Construction work is now underway on the University of Toronto (U of T) Landmark Project, which will revitalize the historic core of the St. George campus and accelerate the university’s climate action goals.
In May, crews began preparatory work, removing soil for testing, erecting fencing to protect trees and bringing backhoes, trucks and other equipment to the site. All work has been done in strict accordance with the province of Ontario’s COVID-19 safety measures.
The three-year Landmark Project – the most significant open space project in the university’s history – will make the campus more pedestrian friendly and accessible, create new green spaces and also enable the installation of a massive underground geoexchange field that will help reduce U of T’s greenhouse gas (GHG) emissions by an estimated 15,000 metric tons per year, a key component of the university’s Low Carbon Action Plan. U of T’s goal is to curb GHG emissions by 37 per cent from 1990 levels by the year 2030.

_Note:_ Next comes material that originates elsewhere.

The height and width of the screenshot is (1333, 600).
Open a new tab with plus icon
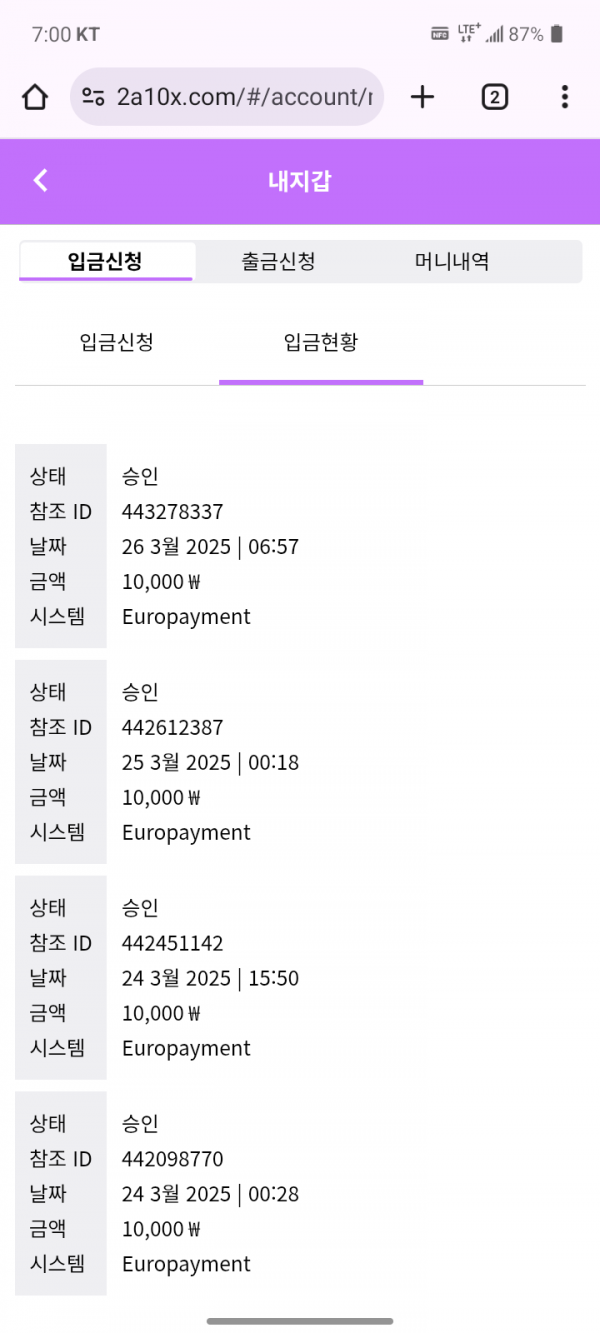click(423, 97)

Scott Mabury, U of T’s vice-president, operations and real estate partnerships, says the goal is to complete as much of the soil excavation and drilling work as possible while campus remains sparsely populated due to COVID-19 restrictions.

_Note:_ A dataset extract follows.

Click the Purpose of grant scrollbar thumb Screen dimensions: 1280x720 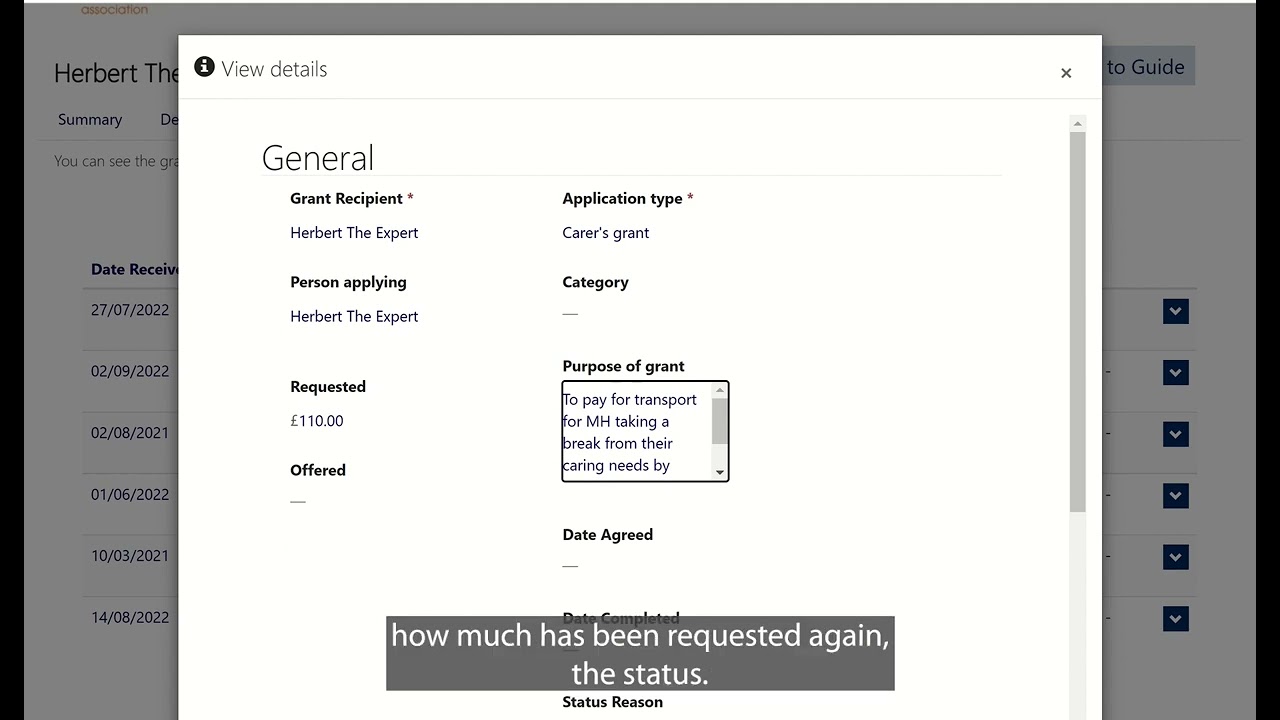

“There are very few people on campus and there are hundreds of trucks that need to come and go, so we’re going to try and take advantage of this condition to the extent possible,” said Mabury.
Mabury adds that the geoexchange project is something that will not only help U of T achieve its emissions goals but will also allow the university to save money on its utility bill “that can be directed into the classroom and into further carbon reduction strategies.”
The Landmark Project is the result of years of planning and consultations dating back to 2013. It is made possible by the contributions of more than 2,600 donors.